The functions and pathways of the five-gene in HCC

Sulfiredoxin 1 (SRXN1) acts as a key factor regulating the antioxidant response in eukaryotic cells, can resist oxidative stress injury in cells and has antioxidant protective effects on many diseases [32]. The findings of Lv [33] demonstrated that SRXN1 modulated ROS/p65/BTG2 signaling, thereby stimulating HCC tumorigenesis and metastasis. Lactate dehydrogenase A (LDHA) serves as an important metabolic enzyme that is a member of the family of 2-hydroxy acid oxidoreductases and remarkably affects the anaerobic metabolism of cells [34]. Liu [35] reported that gankyrin upregulated LDHA expression, thereby increasing the consumption of glucose and glutamine and the production of lactate and glutamate in HCC, which might promote c-Myc-mediated tumorigenicity, metastasis, and drug resistance.

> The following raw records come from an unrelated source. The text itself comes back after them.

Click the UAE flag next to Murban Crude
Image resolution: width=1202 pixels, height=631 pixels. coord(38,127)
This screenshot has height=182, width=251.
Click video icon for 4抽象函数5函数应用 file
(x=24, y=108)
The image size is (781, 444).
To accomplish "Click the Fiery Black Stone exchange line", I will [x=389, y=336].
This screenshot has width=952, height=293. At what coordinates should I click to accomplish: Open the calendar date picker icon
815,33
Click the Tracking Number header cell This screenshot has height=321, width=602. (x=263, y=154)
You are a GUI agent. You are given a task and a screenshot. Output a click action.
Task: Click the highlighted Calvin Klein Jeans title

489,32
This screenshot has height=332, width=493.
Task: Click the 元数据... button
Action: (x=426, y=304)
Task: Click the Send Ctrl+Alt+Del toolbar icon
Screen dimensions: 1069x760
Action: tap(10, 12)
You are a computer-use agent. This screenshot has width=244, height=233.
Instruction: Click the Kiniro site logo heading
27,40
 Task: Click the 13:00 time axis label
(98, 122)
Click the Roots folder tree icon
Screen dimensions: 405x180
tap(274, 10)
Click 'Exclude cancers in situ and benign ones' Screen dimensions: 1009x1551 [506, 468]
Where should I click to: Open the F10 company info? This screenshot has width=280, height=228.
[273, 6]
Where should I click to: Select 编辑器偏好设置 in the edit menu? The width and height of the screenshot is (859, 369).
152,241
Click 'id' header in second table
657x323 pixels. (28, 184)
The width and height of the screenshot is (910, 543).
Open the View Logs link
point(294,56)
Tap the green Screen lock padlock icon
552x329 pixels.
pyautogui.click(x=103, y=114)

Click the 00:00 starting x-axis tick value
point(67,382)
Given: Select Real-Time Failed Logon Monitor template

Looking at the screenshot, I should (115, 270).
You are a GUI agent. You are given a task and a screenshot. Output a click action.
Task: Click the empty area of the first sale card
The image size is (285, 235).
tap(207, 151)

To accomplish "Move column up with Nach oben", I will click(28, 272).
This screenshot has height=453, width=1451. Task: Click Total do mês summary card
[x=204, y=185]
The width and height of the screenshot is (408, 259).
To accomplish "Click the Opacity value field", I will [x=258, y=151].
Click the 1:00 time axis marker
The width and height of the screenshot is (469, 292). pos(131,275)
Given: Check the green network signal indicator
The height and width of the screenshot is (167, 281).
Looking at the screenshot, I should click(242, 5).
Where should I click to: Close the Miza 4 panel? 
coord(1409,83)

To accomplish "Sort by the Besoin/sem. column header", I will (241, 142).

The DP-1 gene (TFDP1) acts as a heterodimerization partner for E2F family members of transcription factors, and E2F/DP-1 regulates the expression of different cellular promoters, especially gene products that participate in the cell cycle [36]. TFDP1 has been identified as a c-Myc-targeted gene by D Hunecke [37], which may promote hepatocyte transformation by changing cell cycle control, thus promoting the carcinogenic activity of c-Myc. Kohichiroh Yasui [36] also found that elevated TFDP1 expression may significantly affect HCC progression, as it promoted tumor cell growth. PPM1G serves as a nuclear-localized serine/threonine phosphatase that regulates chromatin remodeling, mRNA splicing, and DNA damage [38]. Khoronenkova [39] found that the ATM-dependent protein phosphatase PPM1G dephosphorylated the ubiquitinase USP7 after ionizing radiation, resulting in the downregulation of USP7 and increased genomic instability, but its specific function has not been described previously in HCC. EIF2S1 promoted tumorigenesis by activating autophagy and enhancing tumor formation, enabling tumor cells to survive in a hypoxic and a low glucose microenvironment, making it an attractive target in Myc-driven cancer [40]. However, the function of EIF2S1 in HCC has not yet been reported.

Future prospects

This study identified and validated a prognostic model related to ARID1A mutations for the first time, which may be a reference to better understand the pathogenesis of HCC. In addition, the method remarkably lowers the sequencing costs, ensuring more routine and cost-effective application of specific gene-based targeted sequencing, but for HCC patients who are mostly diagnosed by imaging modalities and treated with nonsurgical methods, the value of this model may be limited because our model needs to quantify the expression levels of eight specific genes in resected specimens [41]. As a retrospective study, we should acknowledge certain limitations to the study. It is necessary to conduct prospective and randomized controlled clinical studies that cover multiple centers and large sample sizes in the future. In addition, experimental analysis, including using a cell model and HCC tissues from the clinic, to validate the prediction is urgently needed.

Conclusion

Our research proposed a novel and robust approach for the prognostic risk classification of HCC patients, and this approach may provide new insights to improve the treatment strategy of HCC.